EXTRACT TO READ Block Start

# Which Ankona? New Member here.



## Shadowcast (Feb 26, 2008)

You pretty much mention 1A and 1B in my book when it comes to the Ankona fleet. They are two completely different skiffs that offer different potentials. 

The SUV can probably be considered the most versatile skiff in the fleet due to its true 5" draft, poling capabilities, and big water potential. The sharp front entry nose really has the ability to cut through a chop really well. The skiff is very stable for a 375# skiff. The SUV fishes like a much bigger platform than the water it gets into.

The Cayenne has taken some time to catch on in popularity. It has shallow water capabilities with a 6-7" draft but can afford you range of covering lots of water with a 70 HP max rating. With a 71" beam this skiff will be the most stable of the two. As far as covering water in comfort, this skiff is amazingly sensitive to trim adjustments which makes for a very dry ride. 

Both pole great, are silent, and offer an angler to fish many different situations. I have owned two SUV's and am getting ready to get into a Cayenne. Either way you will not go wrong, but I am looking forward to a 60 E-tec and the speed and range that goes along with it on the Cayenne.

You best bet is to wet test both and spend some time fishing on both. You will get many great insights and reviews on here but ultimately you have to run and fish the skiff, so it comes down to which one suits your needs better. You may discover another model along the way the may fit the bill better. Based on your criteria you listed, you've started off with two great skiffs. Good luck in your search.


----------



## paint it black (Nov 3, 2007)

I personally love the Cayenne. We picked one up last September and it's been phenomenal. I haven't spent much time in the SUV, but I'm sure it'll do well. I have owned two Copperhead's (both Gen 1 and Gen 2) and currently have the Shadowcast 17 non tunnel prototype, and the Cayenne. I've loved all the skiffs. 

I'm looking at adding a Saltmarsh to the fleet as a puddle jumper, for it truly is an incredible little skiff.


----------



## RonBari (Jun 30, 2012)

Not much to add to what Shadowcast and PIB said.. except that for three years our SUV-17 has taken us from the shallowest of shallows to across choppy bays and even a few miles offshore on nice days. Still happy with the boat, and we still enjoy a great relationship with the folks at the company that built it.


----------



## jmrodandgun (Sep 20, 2013)

I have an SUV and I couldn't imagine a boat floating any more shallow. I'm sure there are some out there that might be able to sneak in another inch but once you get it down to less than 5 inches it's pretty much bragging rights. At least that's how I feel here in Louisiana where we have a soft mud bottom. 

The only complaint I have about my SUV is it likes to bow steer in chop. It's fine once you learn what causes it, for me it's usually heavy quartering chop with too much weight forward. It's really spooky the first couple of times it happens. It will throw you on your ass if you standing while driving the tiller.

EXTRACT TO READ Block End
MATERIAL PROVIDED Block Start

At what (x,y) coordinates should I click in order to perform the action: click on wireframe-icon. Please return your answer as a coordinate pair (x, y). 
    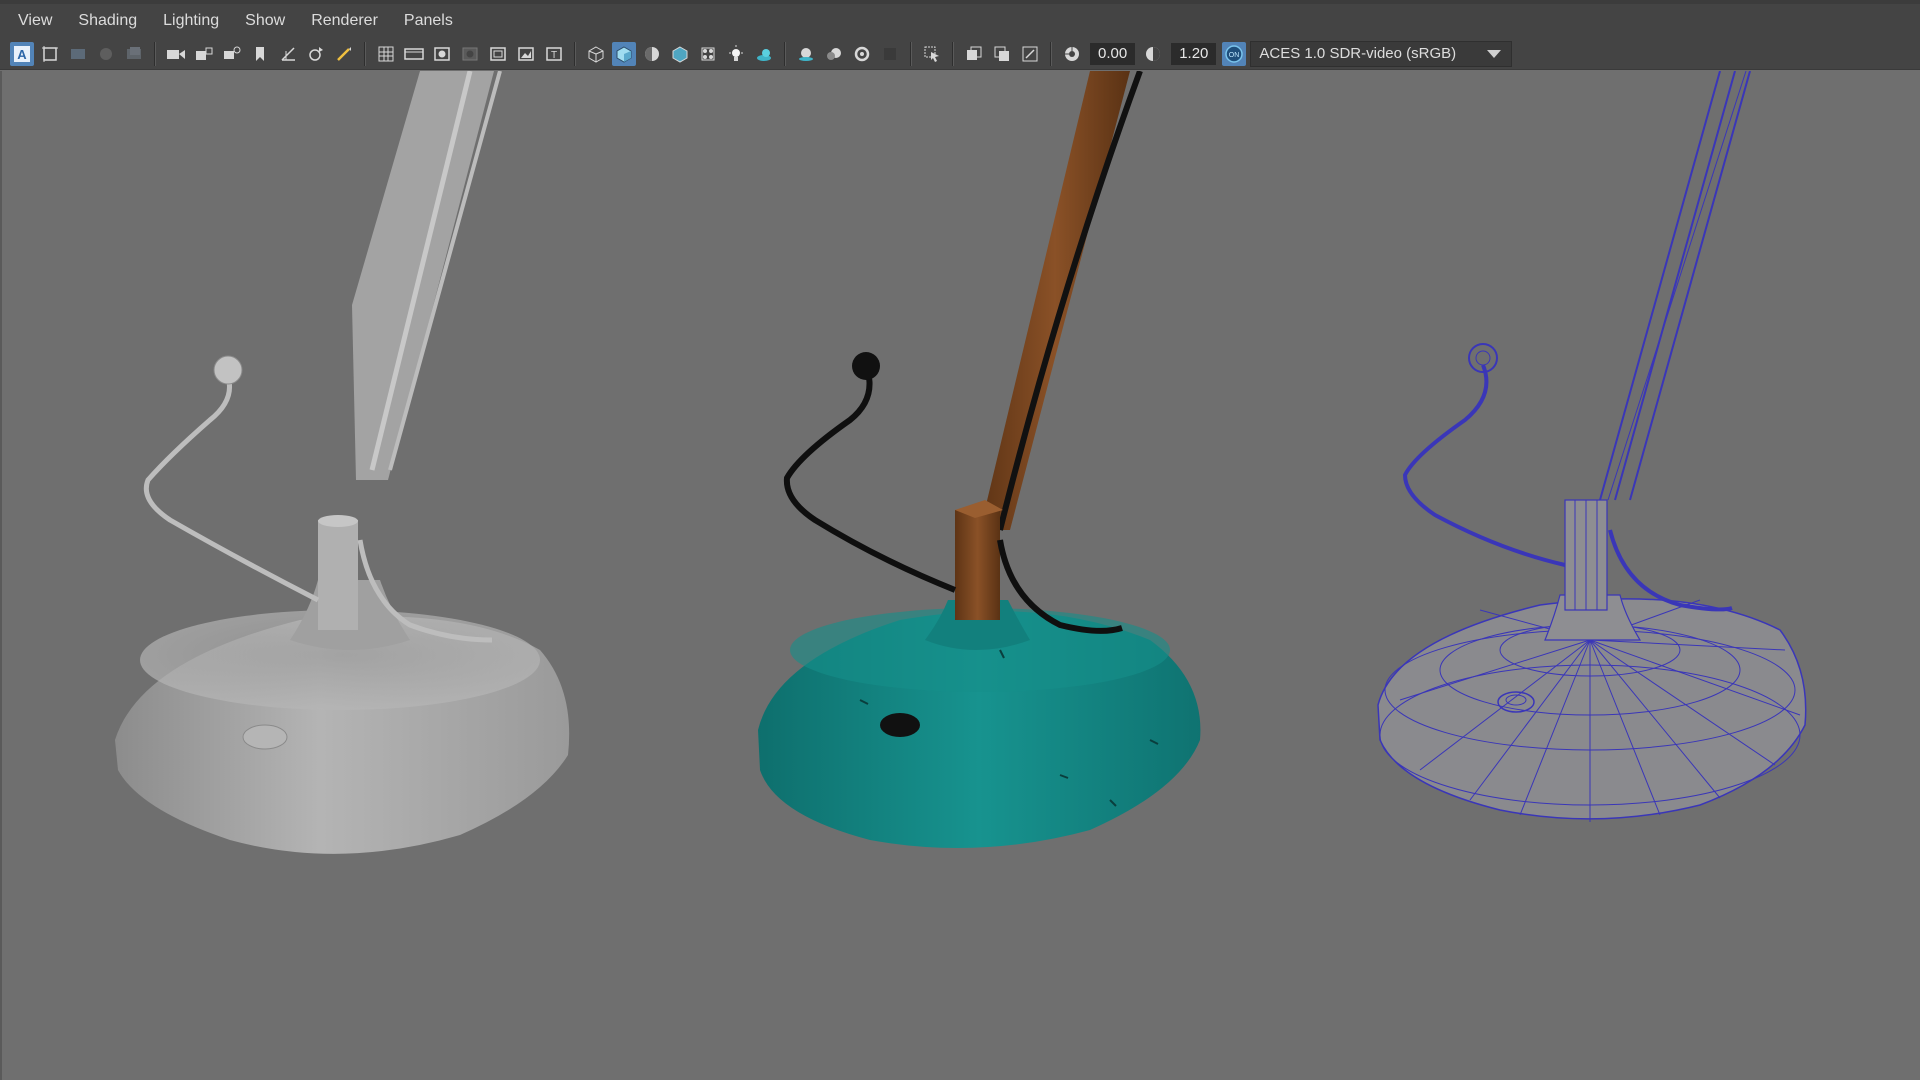
    Looking at the image, I should click on (596, 54).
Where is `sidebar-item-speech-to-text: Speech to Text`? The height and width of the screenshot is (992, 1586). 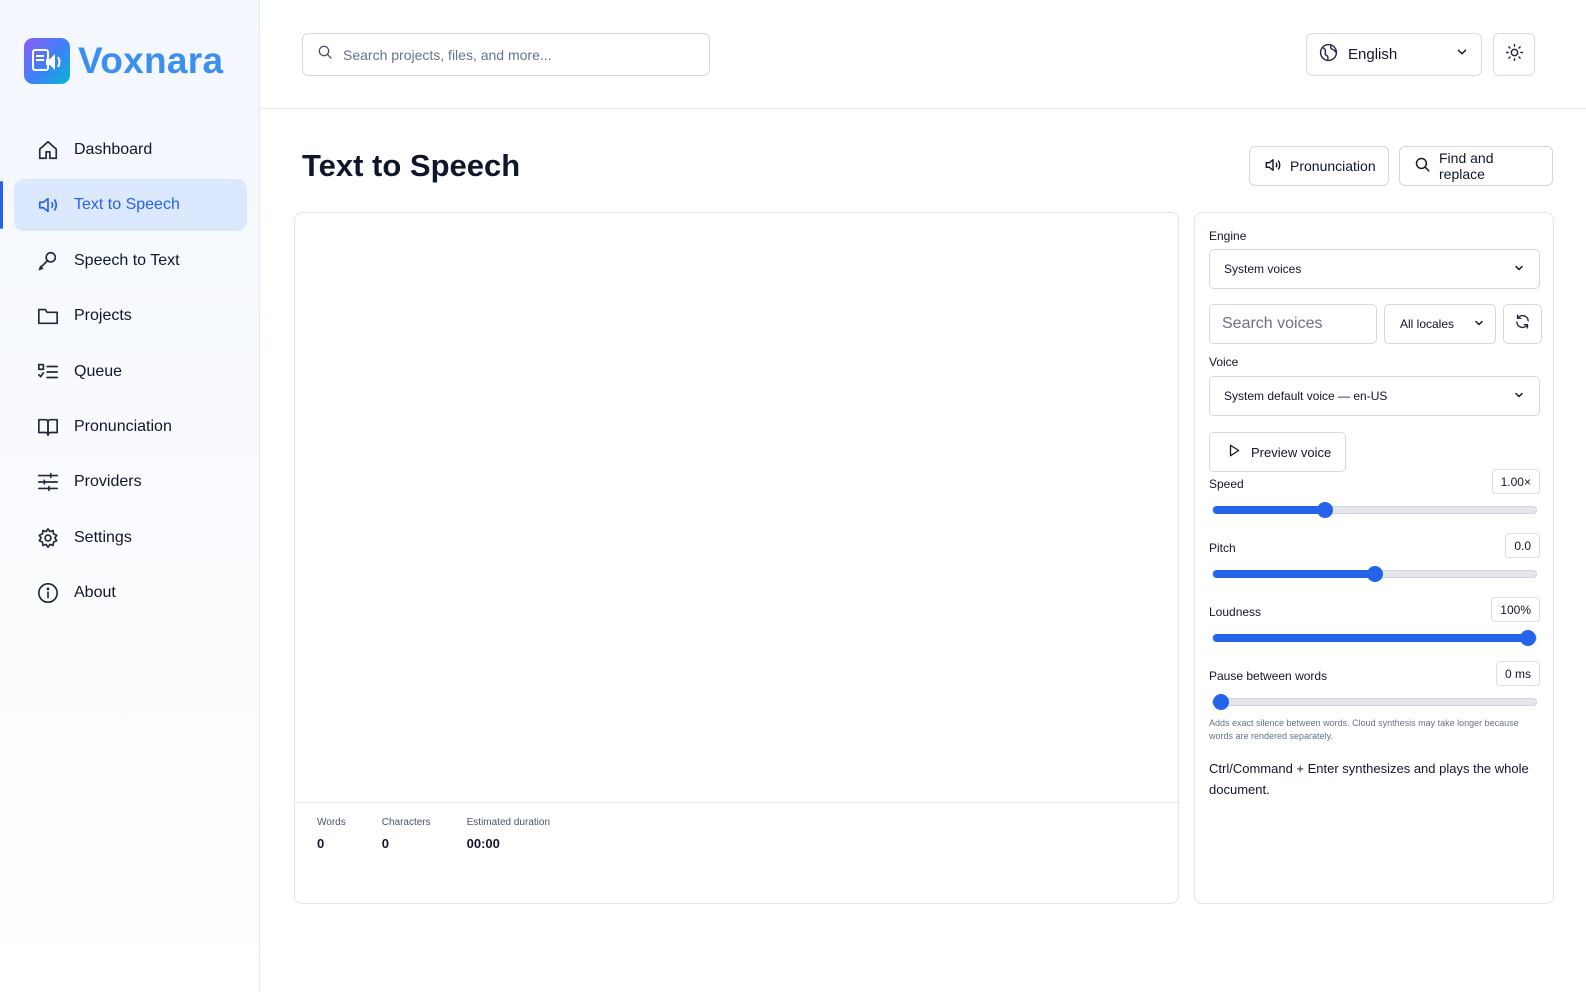
sidebar-item-speech-to-text: Speech to Text is located at coordinates (130, 261).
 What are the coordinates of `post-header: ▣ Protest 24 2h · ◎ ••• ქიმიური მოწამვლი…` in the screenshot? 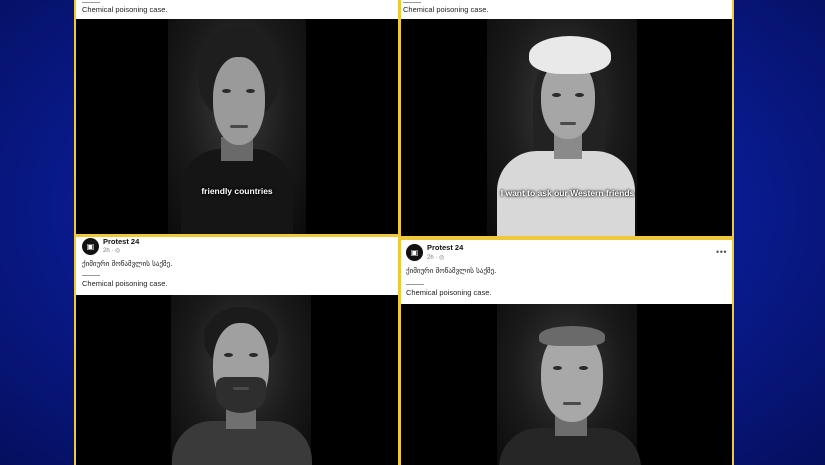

MATERIAL PROVIDED Block End

REQUIRED WORK
A: Answer these questions about the forum thread on Ankona skiffs:
(i) What draft does the first post give for the SUV?
(ii) What maximum horsepower rating does the same post give for the Cayenne?
(iii) In which state does the last poster say they are located?
B: In the stored data rows, substitute "screen capture" for "screenshot" in the stretch from the row containing "is (992, 1586)." through the end of the rows. Write out that stretch with everything else unchanged, and leave out the pictures.
The text and the rows have nothing to do with each other.

TASK SOLUTIONS
A:
(i) A true 5" draft.
(ii) 70 HP.
(iii) Louisiana.

B:
Where is `sidebar-item-speech-to-text: Speech to Text`? The height and width of the screen capture is (992, 1586). 
sidebar-item-speech-to-text: Speech to Text is located at coordinates (130, 261).
 What are the coordinates of `post-header: ▣ Protest 24 2h · ◎ ••• ქიმიური მოწამვლი…` in the screen capture? 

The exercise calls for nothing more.